Des professionnels de la santé et des services sociaux de divers types et dans divers milieux ont reçu une formation leur permettant d’offrir des services de psychothérapie et d’assistance socio-psychologique. Bien que certains de ces services soient assurés par notre système de santé, d’autres ne sont remboursés que par des régimes d’assurance privés, le plus souvent de façon assez limitée. Cette couverture inégale pourrait également expliquer en partie l’augmentation du nombre d’ordonnances d’ISRS émises par les médecins de notre système de santé.

L’exercice
Des activités physiques régulières peuvent être un traitement efficace contre la dépression et l’anxiété. Ainsi, dans une étude de trois ans, des gens ayant reçu un diagnostic de « désordre dépressif grave bénin ou moyen » ont connu une amélioration significative de leur bien-être après un programme de douze semaines d’exercices cardiovasculaires. À condition que les exercices soient assez vigoureux (conformément aux normes de santé publique), trois périodes d’exercice par semaine suffisent pour produire cet effet. Bien qu’un régime d’exercice ne soit pas un choix réaliste pour tout le monde, c’est une option qui mérite considération lorsque possible.

Une évolution des mœurs sociales
On peut également mettre en place des solutions de rechange aux ISRS au niveau social et non seulement au niveau individuel. On pourrait ainsi régler des problèmes culturels et de mode de vie et fournir des soutiens appropriés pour supprimer ou atténuer les nombreux facteurs de stress externes que subissent les femmes qui s’efforcent de « venir à bout de vivre ». Apporter les changements de société nécessaires dépasse largement les capacités individuelles, mais ensemble, les femmes ont su se concerter pour partager leurs expériences, former des groupes et souscrire à un vaste mouvement en faveur du changement. Les femmes aux prises avec les symptômes d’une dépression, de l’anxiété et des autres « troubles » des humeurs qui rendent la vie quotidienne difficile ont tout intérêt à bien comprendre que la cause sous-jacente de leurs symptômes ne se trouve pas dans un défaut ou un déséquilibre chez elles. Ce qu'elles vivent est plutôt une réaction normale à une vie sans soutien adéquat.
.....
Essayez
Recopiez le passage du texte sur les solutions de rechange aux ISRS, en partant de "Des professionnels de" et en terminant par "système de santé.". Substituez-y "thérapie" à "psychothérapie".

Support de travail
.....
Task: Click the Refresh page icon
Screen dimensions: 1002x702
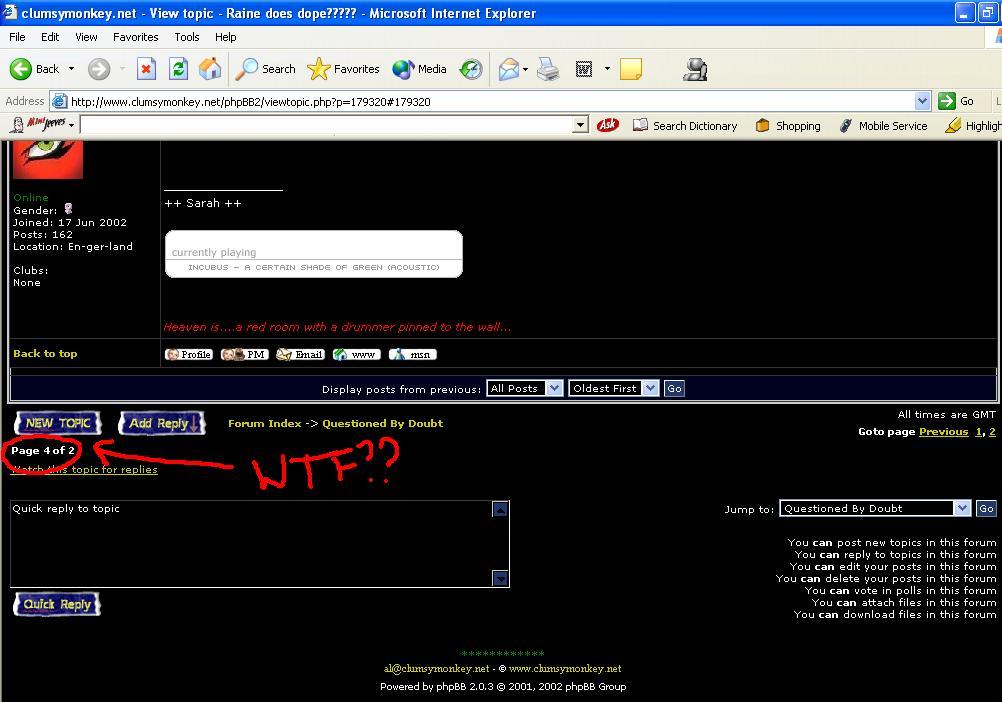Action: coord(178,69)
.....
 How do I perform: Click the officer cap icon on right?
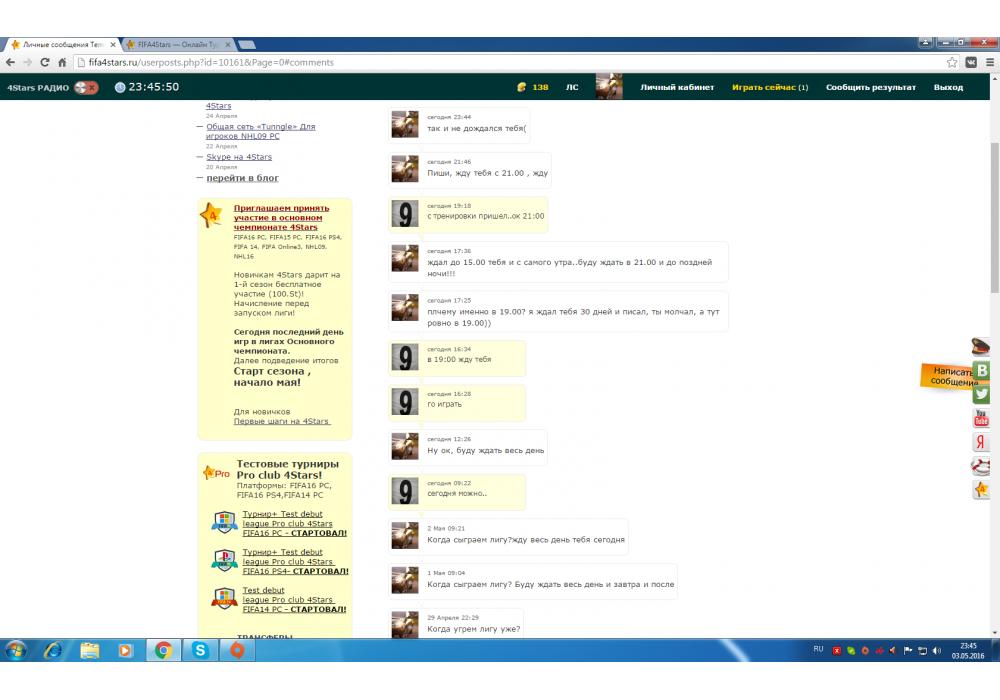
.....
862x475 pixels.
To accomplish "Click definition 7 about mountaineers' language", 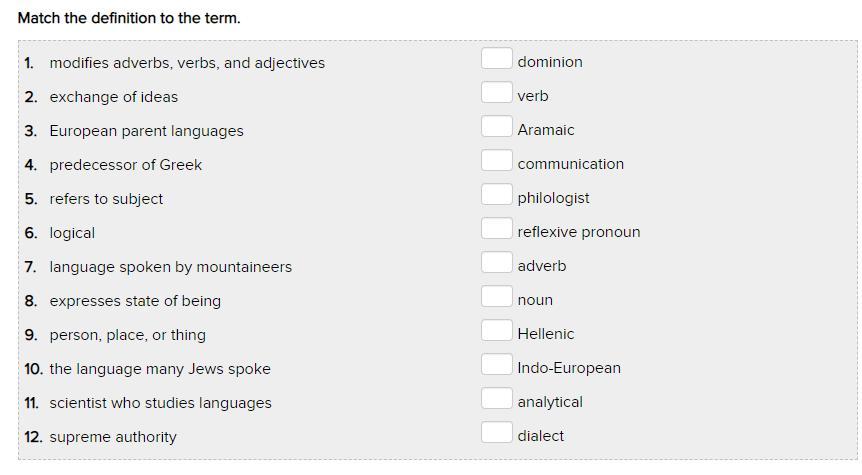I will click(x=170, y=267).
.....
Corrigé
Des professionnels de la santé et des services sociaux de divers types et dans divers milieux ont reçu une formation leur permettant d’offrir des services de thérapie et d’assistance socio-psychologique. Bien que certains de ces services soient assurés par notre système de santé, d’autres ne sont remboursés que par des régimes d’assurance privés, le plus souvent de façon assez limitée. Cette couverture inégale pourrait également expliquer en partie l’augmentation du nombre d’ordonnances d’ISRS émises par les médecins de notre système de santé.